-------- EXERCISE DATA --------

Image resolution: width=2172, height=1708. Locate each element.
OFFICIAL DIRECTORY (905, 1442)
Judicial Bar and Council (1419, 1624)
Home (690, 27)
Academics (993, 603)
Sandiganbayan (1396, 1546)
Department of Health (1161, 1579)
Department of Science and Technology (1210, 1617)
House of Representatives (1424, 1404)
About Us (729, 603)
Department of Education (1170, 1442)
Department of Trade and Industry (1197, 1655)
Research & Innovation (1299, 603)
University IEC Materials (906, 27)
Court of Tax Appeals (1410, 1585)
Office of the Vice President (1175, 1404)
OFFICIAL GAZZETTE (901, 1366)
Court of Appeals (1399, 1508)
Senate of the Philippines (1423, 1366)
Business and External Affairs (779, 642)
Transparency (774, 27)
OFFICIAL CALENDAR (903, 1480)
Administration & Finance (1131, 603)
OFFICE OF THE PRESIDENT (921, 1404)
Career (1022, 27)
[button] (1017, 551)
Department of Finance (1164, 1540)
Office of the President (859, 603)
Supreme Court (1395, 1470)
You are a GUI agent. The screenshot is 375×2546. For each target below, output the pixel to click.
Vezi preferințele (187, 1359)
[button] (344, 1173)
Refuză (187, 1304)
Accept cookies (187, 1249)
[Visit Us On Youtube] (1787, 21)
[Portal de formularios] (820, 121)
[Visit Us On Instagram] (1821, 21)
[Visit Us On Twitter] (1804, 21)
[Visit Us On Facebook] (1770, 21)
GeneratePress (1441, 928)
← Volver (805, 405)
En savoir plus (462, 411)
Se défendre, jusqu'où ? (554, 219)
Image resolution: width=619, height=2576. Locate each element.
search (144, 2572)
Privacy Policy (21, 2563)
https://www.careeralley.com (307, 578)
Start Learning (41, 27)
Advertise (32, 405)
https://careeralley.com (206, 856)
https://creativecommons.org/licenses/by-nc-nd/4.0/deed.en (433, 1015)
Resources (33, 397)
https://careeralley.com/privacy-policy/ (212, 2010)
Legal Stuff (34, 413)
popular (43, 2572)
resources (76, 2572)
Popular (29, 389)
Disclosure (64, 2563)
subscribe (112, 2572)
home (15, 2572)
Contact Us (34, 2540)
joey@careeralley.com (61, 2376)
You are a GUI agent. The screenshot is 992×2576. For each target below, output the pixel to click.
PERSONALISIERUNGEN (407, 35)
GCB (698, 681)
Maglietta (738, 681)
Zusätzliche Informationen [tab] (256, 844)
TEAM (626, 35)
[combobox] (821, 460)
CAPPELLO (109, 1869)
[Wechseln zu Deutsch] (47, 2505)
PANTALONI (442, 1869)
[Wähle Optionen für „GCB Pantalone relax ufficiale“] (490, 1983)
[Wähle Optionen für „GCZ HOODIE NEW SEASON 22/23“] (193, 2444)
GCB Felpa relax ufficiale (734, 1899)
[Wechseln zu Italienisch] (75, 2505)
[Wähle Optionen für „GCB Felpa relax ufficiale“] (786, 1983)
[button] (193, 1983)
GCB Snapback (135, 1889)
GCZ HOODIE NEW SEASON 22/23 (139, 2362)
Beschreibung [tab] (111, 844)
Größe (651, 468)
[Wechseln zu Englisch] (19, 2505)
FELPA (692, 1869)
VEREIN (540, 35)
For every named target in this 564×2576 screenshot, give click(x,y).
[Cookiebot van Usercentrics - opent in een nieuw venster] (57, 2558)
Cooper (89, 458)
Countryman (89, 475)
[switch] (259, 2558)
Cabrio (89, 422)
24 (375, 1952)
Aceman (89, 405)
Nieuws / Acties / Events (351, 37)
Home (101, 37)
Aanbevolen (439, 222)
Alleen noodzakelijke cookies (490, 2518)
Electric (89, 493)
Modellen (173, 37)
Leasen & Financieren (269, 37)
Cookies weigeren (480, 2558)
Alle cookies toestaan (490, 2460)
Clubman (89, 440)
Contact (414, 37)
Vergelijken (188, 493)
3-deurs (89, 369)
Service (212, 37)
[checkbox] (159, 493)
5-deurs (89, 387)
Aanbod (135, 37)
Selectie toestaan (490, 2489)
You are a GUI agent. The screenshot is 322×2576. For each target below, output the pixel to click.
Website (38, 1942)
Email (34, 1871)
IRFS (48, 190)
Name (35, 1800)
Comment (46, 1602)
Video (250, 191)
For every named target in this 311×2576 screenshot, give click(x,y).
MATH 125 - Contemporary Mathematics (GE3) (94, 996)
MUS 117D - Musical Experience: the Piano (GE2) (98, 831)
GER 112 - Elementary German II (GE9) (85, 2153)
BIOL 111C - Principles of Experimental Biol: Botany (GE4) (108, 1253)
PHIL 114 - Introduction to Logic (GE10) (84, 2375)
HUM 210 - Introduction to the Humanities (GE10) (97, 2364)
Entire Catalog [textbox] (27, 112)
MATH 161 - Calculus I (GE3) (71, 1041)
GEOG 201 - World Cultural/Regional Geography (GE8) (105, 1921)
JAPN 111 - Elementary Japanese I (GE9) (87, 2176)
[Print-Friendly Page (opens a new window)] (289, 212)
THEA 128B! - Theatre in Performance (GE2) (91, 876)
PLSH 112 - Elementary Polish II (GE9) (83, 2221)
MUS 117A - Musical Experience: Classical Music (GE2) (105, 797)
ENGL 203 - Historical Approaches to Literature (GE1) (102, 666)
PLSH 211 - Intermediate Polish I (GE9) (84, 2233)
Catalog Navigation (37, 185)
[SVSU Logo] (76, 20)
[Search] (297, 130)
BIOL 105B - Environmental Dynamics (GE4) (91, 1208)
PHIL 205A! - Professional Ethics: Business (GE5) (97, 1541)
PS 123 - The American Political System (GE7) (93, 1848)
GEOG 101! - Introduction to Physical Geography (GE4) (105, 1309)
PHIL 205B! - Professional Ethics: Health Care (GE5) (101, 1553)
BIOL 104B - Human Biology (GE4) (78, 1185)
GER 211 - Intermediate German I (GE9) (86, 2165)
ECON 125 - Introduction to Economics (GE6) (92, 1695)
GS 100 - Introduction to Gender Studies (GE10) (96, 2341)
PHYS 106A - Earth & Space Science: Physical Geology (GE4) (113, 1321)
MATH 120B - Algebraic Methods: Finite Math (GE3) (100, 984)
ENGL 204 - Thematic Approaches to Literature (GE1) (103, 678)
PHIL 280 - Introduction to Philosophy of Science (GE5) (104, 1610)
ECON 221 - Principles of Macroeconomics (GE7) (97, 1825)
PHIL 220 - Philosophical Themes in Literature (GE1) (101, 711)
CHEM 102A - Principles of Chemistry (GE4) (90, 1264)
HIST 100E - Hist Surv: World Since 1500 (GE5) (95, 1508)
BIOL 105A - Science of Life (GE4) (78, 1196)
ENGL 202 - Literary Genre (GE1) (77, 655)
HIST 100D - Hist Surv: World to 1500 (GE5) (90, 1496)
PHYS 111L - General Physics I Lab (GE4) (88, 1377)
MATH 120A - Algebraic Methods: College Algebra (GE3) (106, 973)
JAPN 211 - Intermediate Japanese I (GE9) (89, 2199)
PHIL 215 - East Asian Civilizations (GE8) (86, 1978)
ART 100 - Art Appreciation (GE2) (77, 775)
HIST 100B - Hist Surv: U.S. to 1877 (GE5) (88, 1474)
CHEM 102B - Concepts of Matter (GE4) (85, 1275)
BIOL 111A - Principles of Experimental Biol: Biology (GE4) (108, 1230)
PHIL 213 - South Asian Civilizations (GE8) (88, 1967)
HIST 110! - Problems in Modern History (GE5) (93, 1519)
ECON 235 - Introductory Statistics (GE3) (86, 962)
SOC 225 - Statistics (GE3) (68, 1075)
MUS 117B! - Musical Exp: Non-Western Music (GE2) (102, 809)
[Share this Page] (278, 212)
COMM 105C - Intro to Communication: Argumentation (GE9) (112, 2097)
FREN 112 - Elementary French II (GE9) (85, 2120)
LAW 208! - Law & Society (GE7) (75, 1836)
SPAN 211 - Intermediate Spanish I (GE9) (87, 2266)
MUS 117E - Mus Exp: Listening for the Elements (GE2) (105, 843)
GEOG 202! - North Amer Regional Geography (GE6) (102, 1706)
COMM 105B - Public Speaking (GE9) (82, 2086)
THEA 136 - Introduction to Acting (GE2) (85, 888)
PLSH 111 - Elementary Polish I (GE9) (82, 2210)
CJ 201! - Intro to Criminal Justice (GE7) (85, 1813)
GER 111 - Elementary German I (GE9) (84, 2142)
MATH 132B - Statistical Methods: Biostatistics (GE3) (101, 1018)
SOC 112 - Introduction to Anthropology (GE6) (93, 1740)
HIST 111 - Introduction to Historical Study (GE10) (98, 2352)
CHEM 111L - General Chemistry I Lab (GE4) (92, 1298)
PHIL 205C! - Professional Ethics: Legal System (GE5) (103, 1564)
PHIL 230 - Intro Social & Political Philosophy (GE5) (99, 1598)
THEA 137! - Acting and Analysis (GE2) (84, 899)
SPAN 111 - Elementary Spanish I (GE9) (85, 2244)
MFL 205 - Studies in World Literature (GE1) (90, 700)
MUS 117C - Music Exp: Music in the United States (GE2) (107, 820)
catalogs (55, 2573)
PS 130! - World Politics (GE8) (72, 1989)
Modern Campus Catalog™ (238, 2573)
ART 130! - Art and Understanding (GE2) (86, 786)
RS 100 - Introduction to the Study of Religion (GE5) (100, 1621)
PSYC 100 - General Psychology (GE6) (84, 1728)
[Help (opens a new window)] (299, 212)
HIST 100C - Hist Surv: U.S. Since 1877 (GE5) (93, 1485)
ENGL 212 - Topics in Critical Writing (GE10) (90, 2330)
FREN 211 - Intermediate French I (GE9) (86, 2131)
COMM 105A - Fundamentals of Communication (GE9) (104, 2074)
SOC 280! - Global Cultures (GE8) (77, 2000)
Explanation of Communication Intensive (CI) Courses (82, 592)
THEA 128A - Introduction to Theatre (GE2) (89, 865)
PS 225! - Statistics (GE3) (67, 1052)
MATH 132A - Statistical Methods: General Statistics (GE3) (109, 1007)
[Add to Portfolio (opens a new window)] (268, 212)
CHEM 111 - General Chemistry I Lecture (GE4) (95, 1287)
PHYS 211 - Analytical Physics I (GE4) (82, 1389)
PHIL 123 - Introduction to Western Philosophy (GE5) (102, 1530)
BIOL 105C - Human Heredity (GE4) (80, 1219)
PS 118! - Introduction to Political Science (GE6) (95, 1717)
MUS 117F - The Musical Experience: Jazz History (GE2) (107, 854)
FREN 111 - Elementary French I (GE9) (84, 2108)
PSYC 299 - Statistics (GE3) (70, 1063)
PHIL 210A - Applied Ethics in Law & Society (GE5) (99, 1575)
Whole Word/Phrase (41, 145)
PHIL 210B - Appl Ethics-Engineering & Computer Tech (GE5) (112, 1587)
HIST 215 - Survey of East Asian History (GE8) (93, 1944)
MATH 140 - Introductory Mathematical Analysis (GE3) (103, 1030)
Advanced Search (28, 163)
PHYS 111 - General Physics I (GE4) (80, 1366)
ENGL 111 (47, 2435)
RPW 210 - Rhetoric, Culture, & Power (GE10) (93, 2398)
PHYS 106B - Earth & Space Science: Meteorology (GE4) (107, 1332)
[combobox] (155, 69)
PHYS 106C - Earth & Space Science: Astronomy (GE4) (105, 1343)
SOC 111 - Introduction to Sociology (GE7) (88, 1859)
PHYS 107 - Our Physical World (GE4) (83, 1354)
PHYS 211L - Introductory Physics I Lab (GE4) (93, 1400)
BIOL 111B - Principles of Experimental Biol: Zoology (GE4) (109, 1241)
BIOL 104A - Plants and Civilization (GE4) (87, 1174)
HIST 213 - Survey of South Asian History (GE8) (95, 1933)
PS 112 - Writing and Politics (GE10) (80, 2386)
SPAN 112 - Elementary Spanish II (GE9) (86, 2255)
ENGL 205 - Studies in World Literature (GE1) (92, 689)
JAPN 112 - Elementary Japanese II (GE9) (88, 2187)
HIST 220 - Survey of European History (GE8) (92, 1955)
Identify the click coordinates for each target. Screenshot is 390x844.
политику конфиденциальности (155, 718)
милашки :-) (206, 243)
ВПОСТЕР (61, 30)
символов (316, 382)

--------

BRIEF » Reproduce exactly the stretch of the material above that starts at the line with "Aanbevolen (439, 222)" and ends at the line with "PHIL 280 - Introduction", both included, and nothing else.

FINAL ANSWER »
Aanbevolen (439, 222)
Alleen noodzakelijke cookies (490, 2518)
Electric (89, 493)
Modellen (173, 37)
Leasen & Financieren (269, 37)
Cookies weigeren (480, 2558)
Alle cookies toestaan (490, 2460)
Clubman (89, 440)
Contact (414, 37)
Vergelijken (188, 493)
3-deurs (89, 369)
Service (212, 37)
[checkbox] (159, 493)
5-deurs (89, 387)
Aanbod (135, 37)
Selectie toestaan (490, 2489)
You are a GUI agent. The screenshot is 322×2576. For each target below, output the pixel to click.
Website (38, 1942)
Email (34, 1871)
IRFS (48, 190)
Name (35, 1800)
Comment (46, 1602)
Video (250, 191)
For every named target in this 311×2576 screenshot, give click(x,y).
MATH 125 - Contemporary Mathematics (GE3) (94, 996)
MUS 117D - Musical Experience: the Piano (GE2) (98, 831)
GER 112 - Elementary German II (GE9) (85, 2153)
BIOL 111C - Principles of Experimental Biol: Botany (GE4) (108, 1253)
PHIL 114 - Introduction to Logic (GE10) (84, 2375)
HUM 210 - Introduction to the Humanities (GE10) (97, 2364)
Entire Catalog [textbox] (27, 112)
MATH 161 - Calculus I (GE3) (71, 1041)
GEOG 201 - World Cultural/Regional Geography (GE8) (105, 1921)
JAPN 111 - Elementary Japanese I (GE9) (87, 2176)
[Print-Friendly Page (opens a new window)] (289, 212)
THEA 128B! - Theatre in Performance (GE2) (91, 876)
PLSH 112 - Elementary Polish II (GE9) (83, 2221)
MUS 117A - Musical Experience: Classical Music (GE2) (105, 797)
ENGL 203 - Historical Approaches to Literature (GE1) (102, 666)
PLSH 211 - Intermediate Polish I (GE9) (84, 2233)
Catalog Navigation (37, 185)
[SVSU Logo] (76, 20)
[Search] (297, 130)
BIOL 105B - Environmental Dynamics (GE4) (91, 1208)
PHIL 205A! - Professional Ethics: Business (GE5) (97, 1541)
PS 123 - The American Political System (GE7) (93, 1848)
GEOG 101! - Introduction to Physical Geography (GE4) (105, 1309)
PHIL 205B! - Professional Ethics: Health Care (GE5) (101, 1553)
BIOL 104B - Human Biology (GE4) (78, 1185)
GER 211 - Intermediate German I (GE9) (86, 2165)
ECON 125 - Introduction to Economics (GE6) (92, 1695)
GS 100 - Introduction to Gender Studies (GE10) (96, 2341)
PHYS 106A - Earth & Space Science: Physical Geology (GE4) (113, 1321)
MATH 120B - Algebraic Methods: Finite Math (GE3) (100, 984)
ENGL 204 - Thematic Approaches to Literature (GE1) (103, 678)
PHIL 280 - Introduction to Philosophy of Science (GE5) (104, 1610)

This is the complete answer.